Ta odpowiedź jej nie usatysfakcjonowała. W odmętach zmęczonego mózgu kołatało się słowo „stały", wirując w kółko i w kółko, niczym zaklęcie. Potrzebowała gruntu pod nogami, który nie osunie się przy pierwszym lepszym kroku, zrzucając ją w nicość, pogrążając w samotności. Jej towarzyszka powoli przestawała starczać. Nie ważne, jak uprzedmiotowująco by to nie brzmiało. Lumine potrzebowała drugiego człowieka, w którym miałaby oparcie, a odkąd jej brat zaginął, nie miała nikogo.

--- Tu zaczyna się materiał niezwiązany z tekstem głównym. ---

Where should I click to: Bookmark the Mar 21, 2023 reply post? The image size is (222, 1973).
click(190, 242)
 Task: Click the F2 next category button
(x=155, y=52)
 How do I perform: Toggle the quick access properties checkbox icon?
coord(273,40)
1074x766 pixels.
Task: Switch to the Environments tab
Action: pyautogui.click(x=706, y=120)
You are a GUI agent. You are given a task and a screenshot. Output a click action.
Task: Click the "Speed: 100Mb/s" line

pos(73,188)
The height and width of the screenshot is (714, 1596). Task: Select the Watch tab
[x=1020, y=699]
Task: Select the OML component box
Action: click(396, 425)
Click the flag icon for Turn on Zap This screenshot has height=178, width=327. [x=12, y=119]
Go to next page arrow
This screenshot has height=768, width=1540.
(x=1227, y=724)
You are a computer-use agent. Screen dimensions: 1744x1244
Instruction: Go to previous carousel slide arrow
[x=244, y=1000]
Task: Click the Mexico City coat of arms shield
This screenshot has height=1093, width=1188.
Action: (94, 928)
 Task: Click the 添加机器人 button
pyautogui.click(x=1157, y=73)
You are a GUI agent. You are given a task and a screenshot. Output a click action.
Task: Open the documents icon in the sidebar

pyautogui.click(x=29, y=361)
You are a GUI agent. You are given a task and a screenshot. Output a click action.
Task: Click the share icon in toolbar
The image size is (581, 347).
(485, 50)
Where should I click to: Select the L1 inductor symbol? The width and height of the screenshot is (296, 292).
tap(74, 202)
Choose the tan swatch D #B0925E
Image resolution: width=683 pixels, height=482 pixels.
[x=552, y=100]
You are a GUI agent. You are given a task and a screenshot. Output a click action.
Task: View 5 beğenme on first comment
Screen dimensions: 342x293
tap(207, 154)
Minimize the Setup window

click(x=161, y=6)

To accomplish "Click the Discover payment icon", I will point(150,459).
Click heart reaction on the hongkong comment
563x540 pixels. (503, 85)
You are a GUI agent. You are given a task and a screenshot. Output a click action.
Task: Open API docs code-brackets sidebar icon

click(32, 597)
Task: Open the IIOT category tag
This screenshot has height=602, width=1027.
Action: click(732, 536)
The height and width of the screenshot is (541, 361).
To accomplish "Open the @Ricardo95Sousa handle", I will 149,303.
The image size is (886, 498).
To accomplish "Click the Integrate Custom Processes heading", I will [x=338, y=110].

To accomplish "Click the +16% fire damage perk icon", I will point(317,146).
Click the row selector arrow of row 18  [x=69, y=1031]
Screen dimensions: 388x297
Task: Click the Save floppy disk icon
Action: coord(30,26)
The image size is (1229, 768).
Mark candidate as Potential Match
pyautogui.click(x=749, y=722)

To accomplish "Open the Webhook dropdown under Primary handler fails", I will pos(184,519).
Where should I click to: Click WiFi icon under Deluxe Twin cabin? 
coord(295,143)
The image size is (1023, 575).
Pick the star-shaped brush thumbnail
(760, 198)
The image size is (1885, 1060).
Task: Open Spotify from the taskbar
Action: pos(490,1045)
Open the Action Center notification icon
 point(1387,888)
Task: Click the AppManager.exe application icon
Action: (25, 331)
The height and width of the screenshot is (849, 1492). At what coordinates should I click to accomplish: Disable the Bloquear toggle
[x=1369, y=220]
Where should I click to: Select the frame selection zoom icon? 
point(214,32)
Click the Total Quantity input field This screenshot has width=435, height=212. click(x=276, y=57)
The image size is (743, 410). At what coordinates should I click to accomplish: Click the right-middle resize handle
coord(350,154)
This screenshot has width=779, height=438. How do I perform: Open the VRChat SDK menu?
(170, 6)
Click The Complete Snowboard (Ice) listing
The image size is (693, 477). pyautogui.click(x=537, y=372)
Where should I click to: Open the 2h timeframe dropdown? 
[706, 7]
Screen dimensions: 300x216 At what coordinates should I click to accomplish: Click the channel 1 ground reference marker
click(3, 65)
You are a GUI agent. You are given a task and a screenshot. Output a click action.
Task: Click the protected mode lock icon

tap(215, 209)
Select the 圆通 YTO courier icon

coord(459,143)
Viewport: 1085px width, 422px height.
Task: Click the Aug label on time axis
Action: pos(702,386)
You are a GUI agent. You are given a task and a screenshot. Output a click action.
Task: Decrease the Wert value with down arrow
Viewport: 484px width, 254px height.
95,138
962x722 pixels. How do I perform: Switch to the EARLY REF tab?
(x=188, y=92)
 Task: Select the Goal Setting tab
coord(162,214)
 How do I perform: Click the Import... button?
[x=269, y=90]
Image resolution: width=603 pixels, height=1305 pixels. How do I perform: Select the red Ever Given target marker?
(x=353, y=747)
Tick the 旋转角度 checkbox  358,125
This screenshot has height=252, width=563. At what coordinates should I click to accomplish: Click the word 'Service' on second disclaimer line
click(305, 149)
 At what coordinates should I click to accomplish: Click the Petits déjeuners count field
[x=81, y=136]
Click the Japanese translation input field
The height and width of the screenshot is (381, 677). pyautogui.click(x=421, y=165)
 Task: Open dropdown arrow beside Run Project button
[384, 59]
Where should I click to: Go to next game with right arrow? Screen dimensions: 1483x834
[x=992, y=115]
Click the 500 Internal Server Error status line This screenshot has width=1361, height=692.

Nie miała powiernika sekretów, wsparcia, które otarłoby łzy, coraz częściej odwiedzające wycieńczoną wieczną walką kobietę.
W końcu Lumine stała się wojowniczką, dla tego świata. Poświęciła wszystko dla Teyvatu i ludzi, których nie znała, by odnaleźć jedyną bliską jej tu osobę. Osobę, która jak na złość, nie chciała dać się do siebie zbliżyć. A za każdym razem, gdy wyciągała po niego rękę, czuła jakby ktoś odcinał ją, dając do zrozumienia, że nie ma na co liczyć. Każda rana, każda blizna na niegdyś filigranowym ciele powstała w imię misji, która przyświecała jej od początku. Fakt, że odeszło to później na drugi plan, kiedy każdy wciągał kobietę w kolejne układy, prośby, akcje ratunkowe, zdejmowanie klątw, czy szabrowanie po ruinach. Miała wrażenie, jakby każdy chciał wykorzystać ją do rozwiązania problemów swojego świata, a gdy już to zrobiła, zapominali lub ignorowali jej prośbę.
— Chciałam na ciebie poczekać, ale widzę, że nie skończysz do rana — zlustrowała latającą małą kobietkę, której brzuch nadął się już od ilości wchłoniętego jedzenia. — Pójdę jeszcze się przejść przed snem, muszę się przewietrzyć. Nie wiem, o której wrócę, więc się nie krępuj i idź spać.
Obdarowała ją delikatnym uśmiechem, jakby zapewniając, że nie wpakuje się tym razem w żadne kłopoty. Paimon w odpowiedzi machnęła tylko rączką. Blondynka wiedziała, że ta znajduje się teraz w innym świecie, więc nie zwlekając długo, wyszła z budynku, zmierzając w tylko sobie znanym kierunku.
Chłodne, nocne powietrze otulało nagie ramiona kobiety, spacerującej bulwarem z białej kostki, odbijającej światło księżyca. O tej porze, miejsce, które wcześniej rzuciło się w jej oczy, buczące z oddali skwarem ludzi, zrobiło się przyjemnie ciche. Jedynie myśli Lumine wydawały się nadwyraz głośne, psując spokój, jaki panował tam do tej pory. Wiatr delikatnie poruszał zieleniącymi się wzdłuż drogi krzaczkami i kwiatami, których piękno podziwiała. Każda roślinność w nowych nacjach zadziwiała ją swoją fikuśnością oraz swoim własnym pięknem, odróżniającym je od poznanych już wcześniej kwiatków, grzybów, czy drzew. Uczyła się przy okazji ich właściwości, doskonaląc swoje umiejętności w wytwarzaniu lekarstw na jej rany, czy po prostu w gotowaniu. Nie zawsze mogły sobie pozwolić na jedzenie bez umiaru w karczmach, a żywić się czymś, niestety, musiały, by nie paść na następnych kilku kilometrach drogi.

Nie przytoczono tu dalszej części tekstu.